Creamy Chickpeas with Turmeric, Black Cumin, and Parsley [Vegan]
- 1 small yellow/white onion, chopped
- 1 large garlic clove, chopped
- 1/2 teaspoon turmeric powder
- 2 tablespoons white wine
- Handful of cashew nuts
- 2 tablespoons nutritional yeast
- 1/3 cup soy milk (or other unsweetened non-dairy milk of your choice), a little more if needed for consistency
- 1 15-ounce can of chickpeas, thoroughly rinsed
- 1 teaspoon black cumin
- 1 handful fresh parsley, finely chopped
- Salt, to taste
- Optional: cayenne pepper
- Dry sauté the onion in a frying-pan on medium heat. This means no oil is needed – it makes it healthier – just make sure to stir frequently. When the onions have softened and gotten some color, after about five minutes, add the garlic and the turmeric powder quickly followed by the white wine to de-glaze the pan.

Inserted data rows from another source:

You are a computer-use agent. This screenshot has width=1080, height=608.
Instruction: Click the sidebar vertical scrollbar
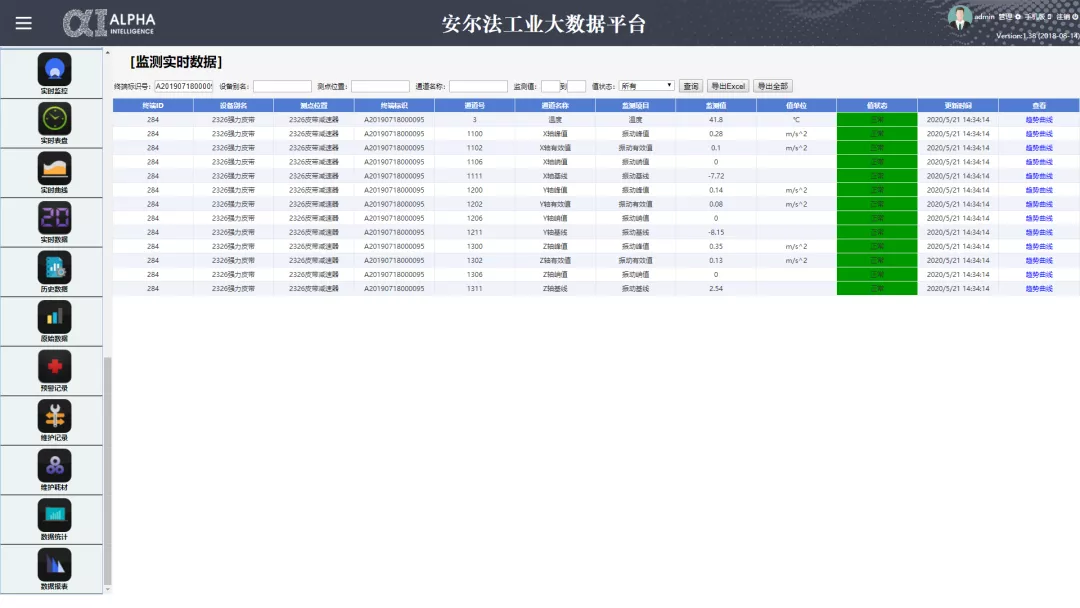pyautogui.click(x=108, y=470)
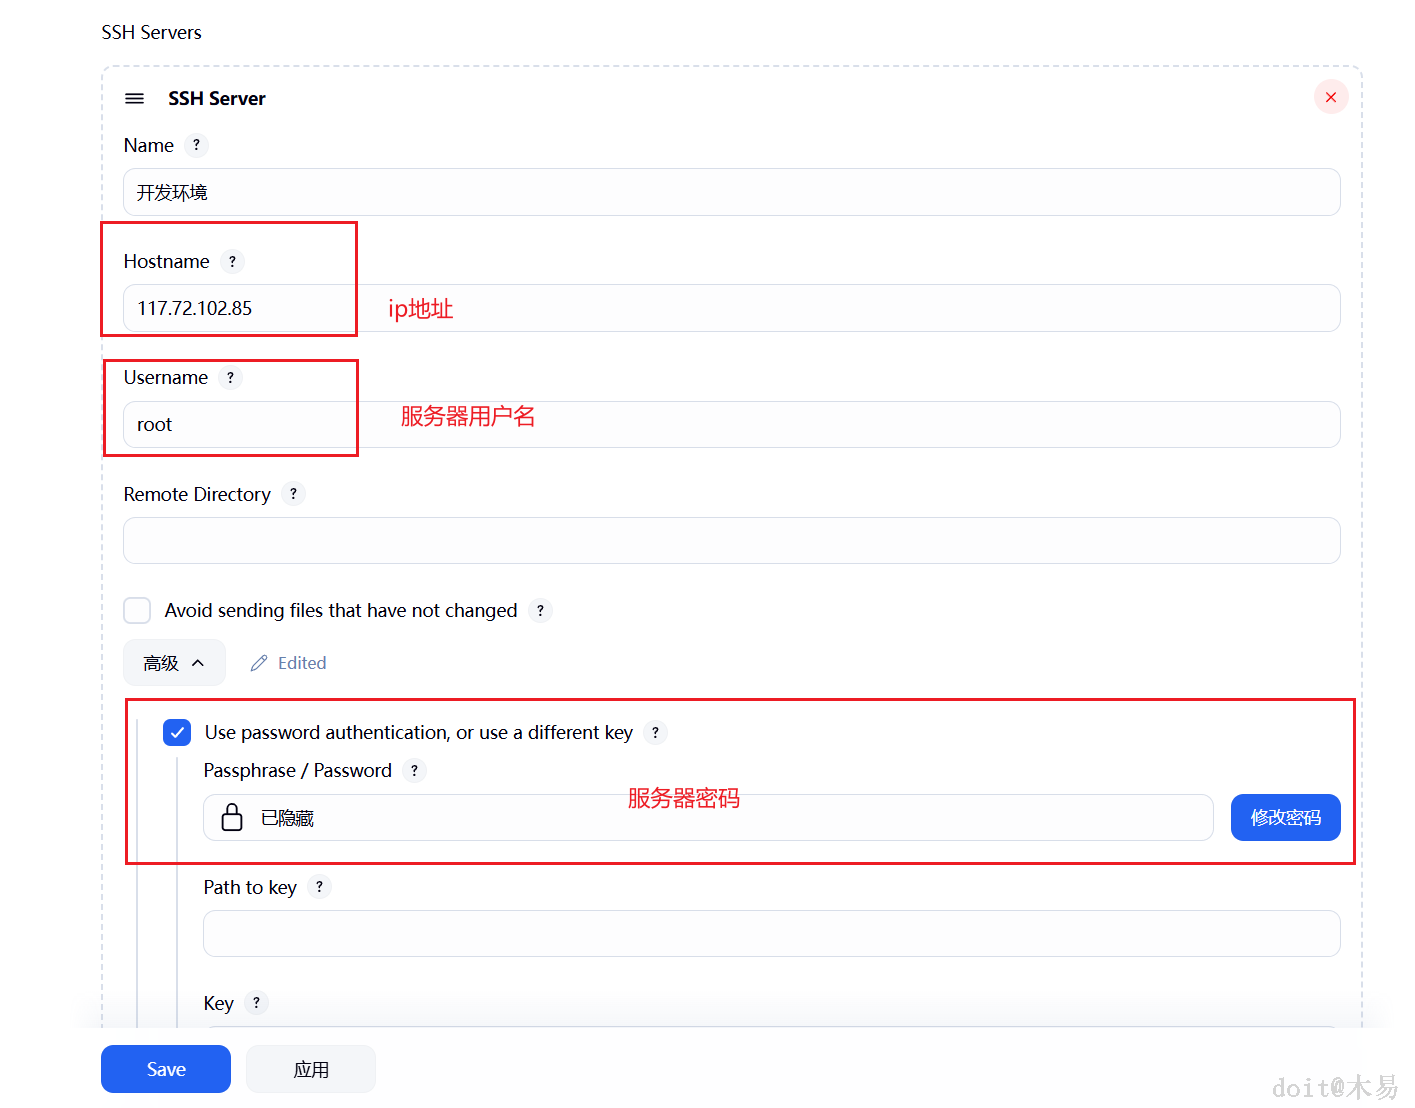Open Passphrase / Password help icon
This screenshot has width=1415, height=1108.
pyautogui.click(x=414, y=770)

- Remove the pan from the heat, add the cashew nuts, the nutritional yeast, and the milk and blend it all together with a hand blender. If needed, add a little more milk for consistency. Add salt and cayenne to taste.
- Place the pan on the stove again, on very low heat and add the chickpeas, black cumin, and parsley and combine it all while the chickpeas become warm (not hot) throughout – this will not take long, half a minute to a minute perhaps, so make sure it doesn’t burn or dry out!
- Then remove from the stove and serve immediately.